- Information shown
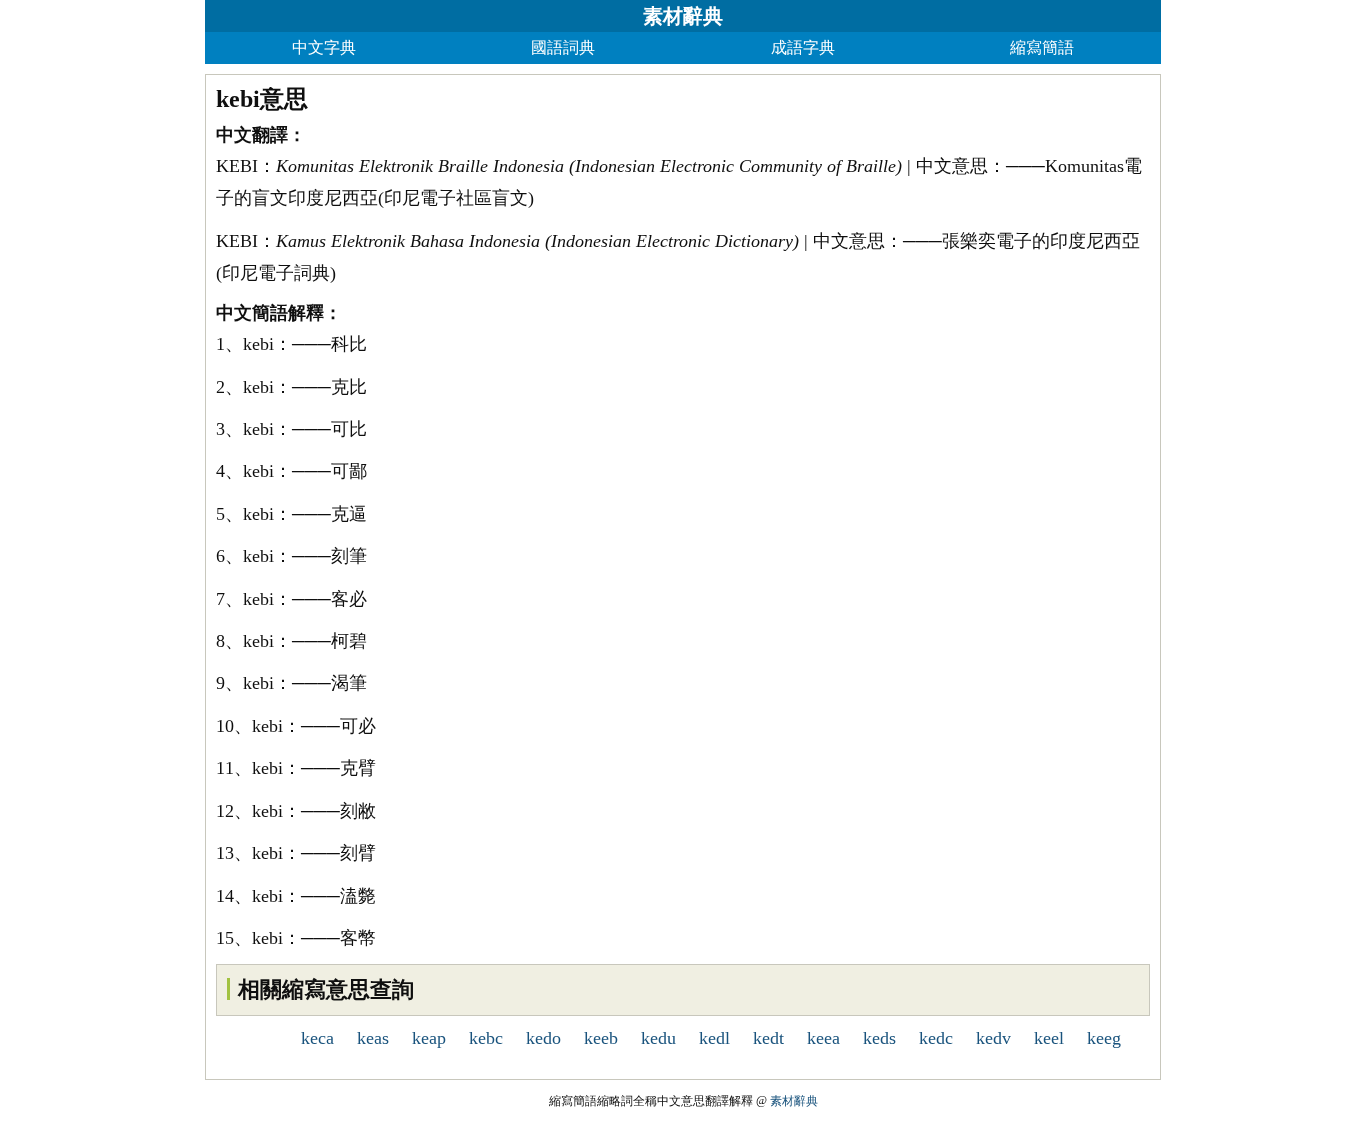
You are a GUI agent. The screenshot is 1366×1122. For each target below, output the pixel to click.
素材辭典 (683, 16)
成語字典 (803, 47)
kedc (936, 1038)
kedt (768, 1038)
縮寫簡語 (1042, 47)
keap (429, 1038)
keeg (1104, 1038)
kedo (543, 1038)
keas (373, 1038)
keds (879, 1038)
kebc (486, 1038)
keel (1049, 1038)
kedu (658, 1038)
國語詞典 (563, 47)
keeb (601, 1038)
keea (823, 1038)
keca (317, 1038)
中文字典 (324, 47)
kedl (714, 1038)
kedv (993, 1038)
==
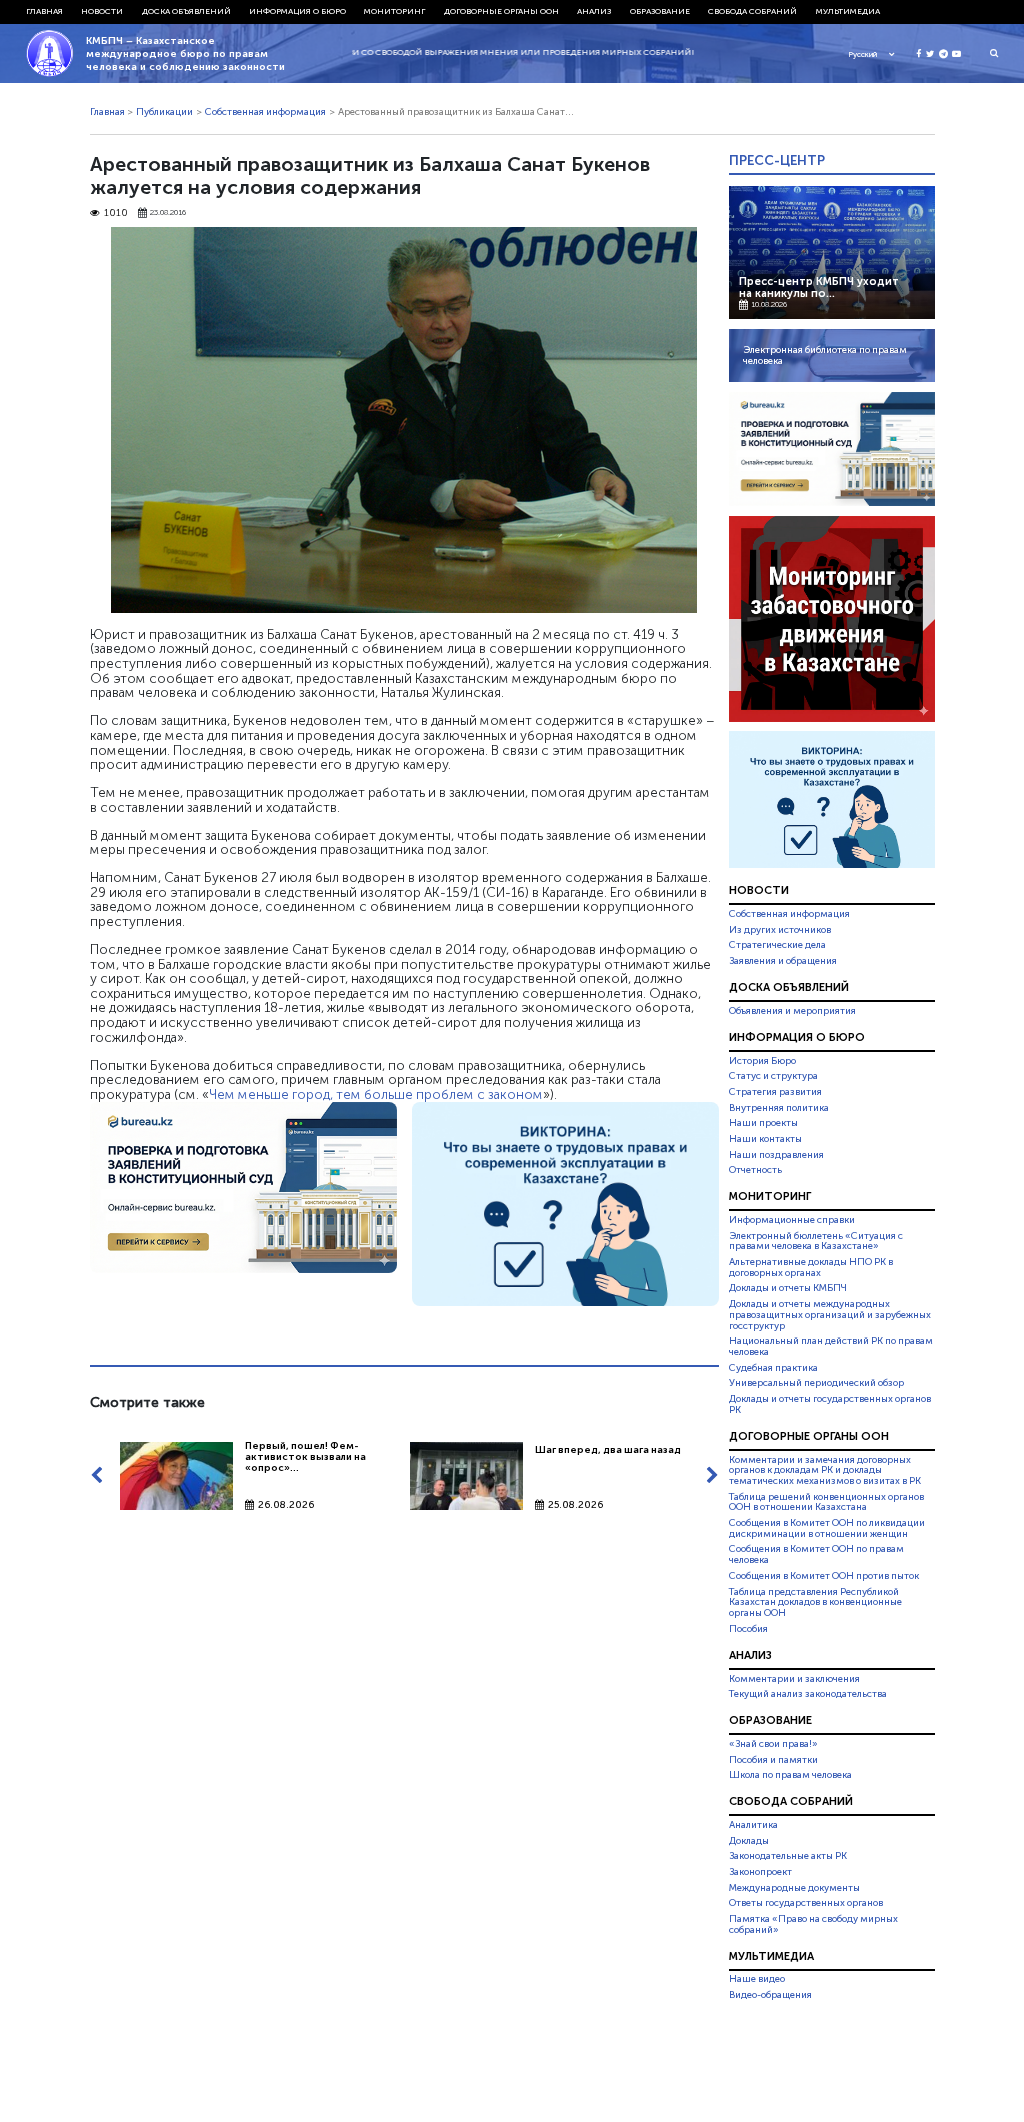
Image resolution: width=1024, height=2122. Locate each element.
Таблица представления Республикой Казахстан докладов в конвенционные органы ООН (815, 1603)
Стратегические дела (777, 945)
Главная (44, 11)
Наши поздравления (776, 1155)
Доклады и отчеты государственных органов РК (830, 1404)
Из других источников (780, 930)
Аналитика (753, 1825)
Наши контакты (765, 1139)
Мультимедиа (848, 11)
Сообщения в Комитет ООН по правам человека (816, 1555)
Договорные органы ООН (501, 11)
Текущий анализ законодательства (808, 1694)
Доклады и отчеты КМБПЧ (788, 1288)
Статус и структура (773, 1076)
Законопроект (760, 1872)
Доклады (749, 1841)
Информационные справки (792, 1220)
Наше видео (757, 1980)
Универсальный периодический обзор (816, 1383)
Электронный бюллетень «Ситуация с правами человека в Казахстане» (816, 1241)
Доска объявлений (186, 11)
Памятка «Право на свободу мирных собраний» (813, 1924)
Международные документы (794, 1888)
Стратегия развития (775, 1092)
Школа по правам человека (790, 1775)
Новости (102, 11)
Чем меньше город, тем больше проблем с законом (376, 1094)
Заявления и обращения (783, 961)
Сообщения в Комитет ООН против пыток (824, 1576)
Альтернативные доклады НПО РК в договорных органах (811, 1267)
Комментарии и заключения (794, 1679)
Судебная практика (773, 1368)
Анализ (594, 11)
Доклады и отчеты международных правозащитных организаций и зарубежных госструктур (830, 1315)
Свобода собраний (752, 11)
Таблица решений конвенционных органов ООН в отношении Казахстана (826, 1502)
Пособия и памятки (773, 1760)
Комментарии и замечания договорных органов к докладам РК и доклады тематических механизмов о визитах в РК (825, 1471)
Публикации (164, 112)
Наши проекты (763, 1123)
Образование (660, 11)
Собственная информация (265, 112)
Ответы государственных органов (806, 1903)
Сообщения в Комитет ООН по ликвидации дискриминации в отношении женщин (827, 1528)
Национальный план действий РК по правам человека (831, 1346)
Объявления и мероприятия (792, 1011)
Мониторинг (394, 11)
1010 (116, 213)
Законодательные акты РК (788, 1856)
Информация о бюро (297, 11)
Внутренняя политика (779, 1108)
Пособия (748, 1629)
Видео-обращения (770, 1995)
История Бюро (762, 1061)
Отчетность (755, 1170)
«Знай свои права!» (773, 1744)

- What you are asked to do
Every line above that carries the string "each" should be copied.

- Solution for this task
You are a GUI agent. The screenshot is 1366×1122. For each target below, output the pixel to click.
Image resolution: width=1024, height=2122. Locate each element.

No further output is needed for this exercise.